Aufgabe a
Suche in den Datensätzen jede Zeile, die die Zeichenfolge "height" enthält, und kopiere sie. Groß- und Kleinschreibung ist zu beachten.

**** Quelle

Dann drohen Strömungsabriss und Absturz.
Hier kommt MCAS ins Spiel.
MCAS ist quasi eine Software-Schönheitskorrektur für einen physikalischen Unterschied in der Flugweise.
Das könnt ihr euch so vorstellen, als hätte jemand ein Auto gebaut,
dass auf der linken Seite schwerer ist, immer ein bisschen nach links zieht
und anstatt die Konstruktion des Autos zu verändern, hat man eine Software eingebaut, die dann eben nach rechts lenkt.
Die fertige Max jedenfalls hat sich für Boeing zunächst richtig gelohnt.
Sie wurde zu einem Verkaufshit, gerade bei Billigairlines:
Bisher ausgeliefert wurden über 370 neue Flugzeuge. Bei Boeing bestellt wurden etwa 5.000 weitere.
Die MAX bescherte Boeing einen Rekord an Bestellungen, einen Rekord-Umsatz und einen Rekord-Aktienstand.
Jetzt beschert sie dem Unternehmen die größte Krise seit langem.
Und damit kommen wir zu Punkt 3
3. Die Mangelhafte Schulung der Pilotinnen und Piloten. Jetzt haltet euch fest: Das System wurde nicht mal in den Handbüchern erwähnt.
Die Piloten, die auf die 737 Max geschult wurden, wussten gar nicht, das MCAS existiert.
Ziel war es ja, die Kosten für die Airlines zu minimieren und die Max sollte sich nahtlos in die 737-Reihe einfügen,
sich genau gleich fliegen lassen, eben wie die alten Flugzeuge.
Das stimmte aber nicht. Es wurden aber keine Flugsimulator-Stunden vorgeschrieben.
Und um auf die Max umzusteigen gab es je nach Airline oft nur eine 1-3 stündige Schulung auf dem iPad.

********
**** Rohe Datensätze

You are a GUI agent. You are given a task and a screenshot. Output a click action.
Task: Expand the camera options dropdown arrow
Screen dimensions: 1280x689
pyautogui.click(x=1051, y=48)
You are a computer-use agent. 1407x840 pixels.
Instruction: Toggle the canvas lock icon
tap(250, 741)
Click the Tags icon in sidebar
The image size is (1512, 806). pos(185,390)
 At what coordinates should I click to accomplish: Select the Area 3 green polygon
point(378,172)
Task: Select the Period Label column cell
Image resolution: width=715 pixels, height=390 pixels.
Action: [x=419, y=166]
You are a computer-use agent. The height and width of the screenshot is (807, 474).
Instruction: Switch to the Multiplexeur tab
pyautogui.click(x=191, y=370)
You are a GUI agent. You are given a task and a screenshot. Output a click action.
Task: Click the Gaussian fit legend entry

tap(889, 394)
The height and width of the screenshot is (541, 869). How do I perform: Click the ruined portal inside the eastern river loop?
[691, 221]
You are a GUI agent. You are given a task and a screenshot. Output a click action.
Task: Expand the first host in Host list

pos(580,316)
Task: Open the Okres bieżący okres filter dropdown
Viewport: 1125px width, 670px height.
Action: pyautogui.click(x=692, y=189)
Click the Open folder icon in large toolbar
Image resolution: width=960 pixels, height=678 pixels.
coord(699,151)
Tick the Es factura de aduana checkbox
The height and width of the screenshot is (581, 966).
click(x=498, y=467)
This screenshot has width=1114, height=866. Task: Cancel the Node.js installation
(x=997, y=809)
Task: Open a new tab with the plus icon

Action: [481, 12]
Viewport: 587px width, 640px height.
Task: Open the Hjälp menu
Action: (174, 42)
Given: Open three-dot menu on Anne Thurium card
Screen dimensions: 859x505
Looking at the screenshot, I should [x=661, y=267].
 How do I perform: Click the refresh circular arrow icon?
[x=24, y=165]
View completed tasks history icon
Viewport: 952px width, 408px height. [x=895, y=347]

********

Aufgabe b
Liste alle Rekorde auf, die die Max laut dem Text über die Boeing 737 Max dem Hersteller Boeing beschert hat.

Lösung a
Image resolution: width=715 pixels, height=390 pixels.
You are a computer-use agent. The height and width of the screenshot is (807, 474).
The height and width of the screenshot is (541, 869). How do I perform: Click the ruined portal inside the eastern river loop?
Viewport: 1125px width, 670px height.
Image resolution: width=960 pixels, height=678 pixels.
The height and width of the screenshot is (581, 966).
This screenshot has width=1114, height=866. Task: Cancel the Node.js installation
Viewport: 587px width, 640px height.
Viewport: 952px width, 408px height. [x=895, y=347]

Lösung b
- Rekord an Bestellungen
- Rekord-Umsatz
- Rekord-Aktienstand